GenVP: Generating Visual Puzzles with Contrastive Hierarchical VAEs
Kalliopi Basioti, Pritish Sahu, Qingze Tony Liu, Zihao Xu, Hao Wang, Vladimir Pavlovic
TL;DR
GenVP advances abstract visual reasoning by modeling RPM generation and solving within a hierarchical HVAE framework augmented with a Mixture of Experts for robust rule inference. It introduces a dual contrastive learning scheme—global (cross-puzzle) and local (cross-candidate)—to strengthen rule representation and generalization, and enables generation of complete RPM matrices from abstract rules. Across five AVR datasets and challenging out-of-distribution scenarios, GenVP achieves state-of-the-art puzzle-solving accuracy and demonstrates strong generalization to unseen attributes and large solution spaces, while also generating coherent, rule-consistent RPMs. The combination of generative capability, robust rule disentanglement, and scalable inference positions GenVP as a versatile tool for both RPM solving and AI creativity in puzzle design and high-level visual reasoning.
Abstract
Raven's Progressive Matrices (RPMs) is an established benchmark to examine the ability to perform high-level abstract visual reasoning (AVR). Despite the current success of algorithms that solve this task, humans can generalize beyond a given puzzle and create new puzzles given a set of rules, whereas machines remain locked in solving a fixed puzzle from a curated choice list.
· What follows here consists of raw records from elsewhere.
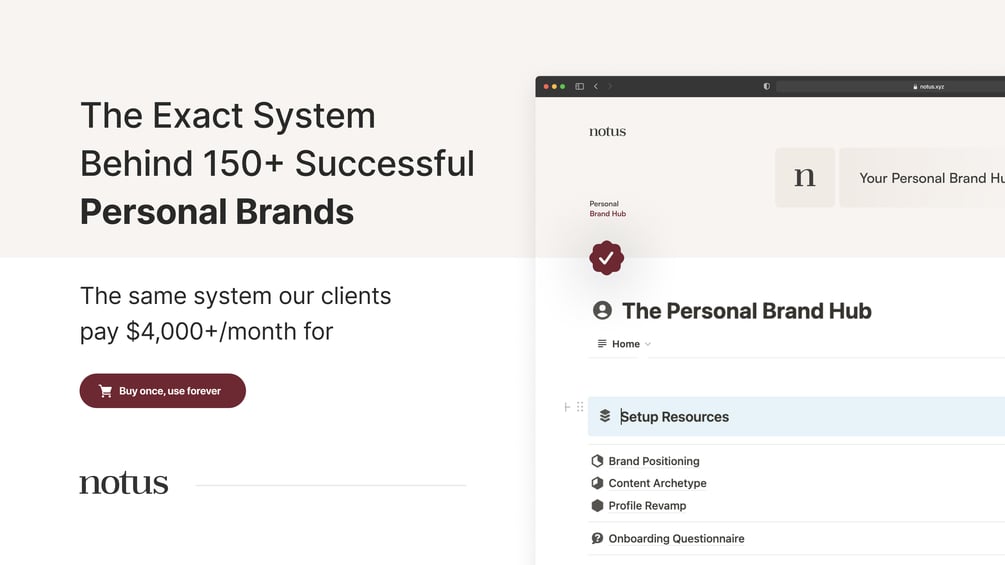Open the Brand Positioning page link
This screenshot has width=1005, height=565.
coord(654,461)
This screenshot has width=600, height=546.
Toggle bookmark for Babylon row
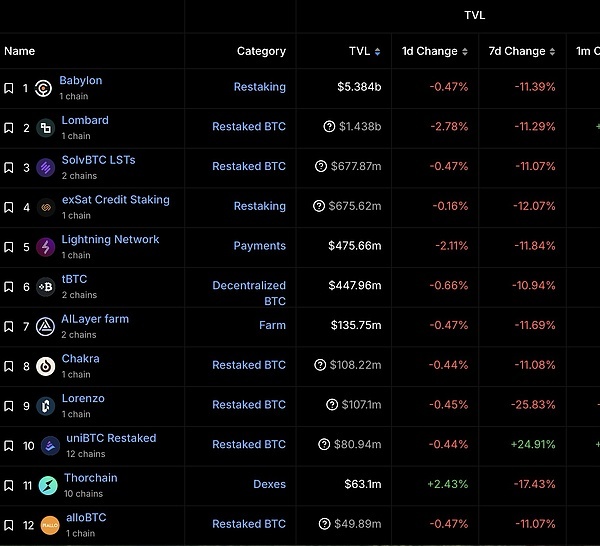(x=8, y=88)
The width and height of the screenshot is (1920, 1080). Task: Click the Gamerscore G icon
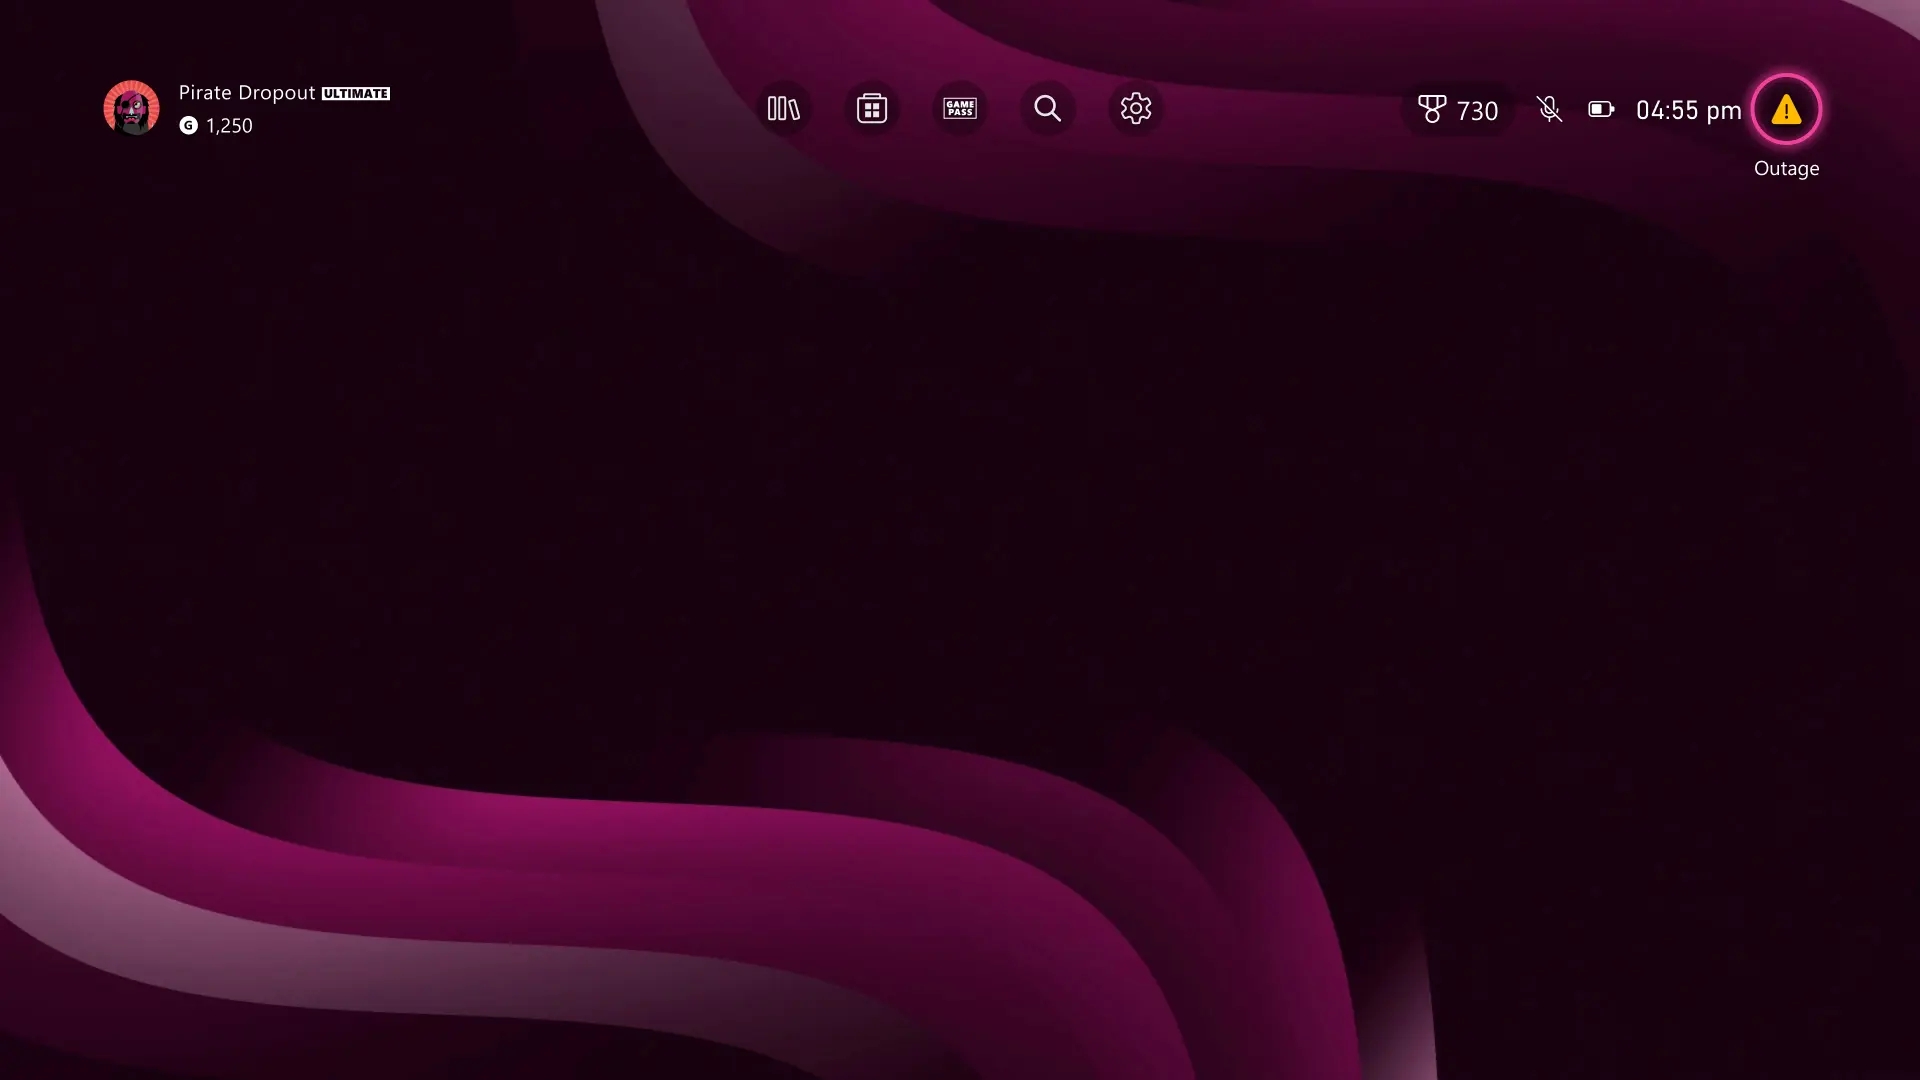tap(188, 125)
We propose Generative Visual Puzzles (GenVP), a framework to model the entire RPM generation process, a substantially more challenging task. Our model's capability spans from generating multiple solutions for one specific problem prompt to creating complete new puzzles out of the desired set of rules. Experiments on five different datasets indicate that GenVP achieves state-of-the-art (SOTA) performance both in puzzle-solving accuracy and out-of-distribution (OOD) generalization in 22 OOD scenarios. Compared to SOTA generative approaches, which struggle to solve RPMs when the feasible solution space increases, GenVP efficiently generalizes to these challenging setups. Moreover, our model demonstrates the ability to produce a wide range of complete RPMs given a set of abstract rules by effectively capturing the relationships between abstract rules and visual object properties.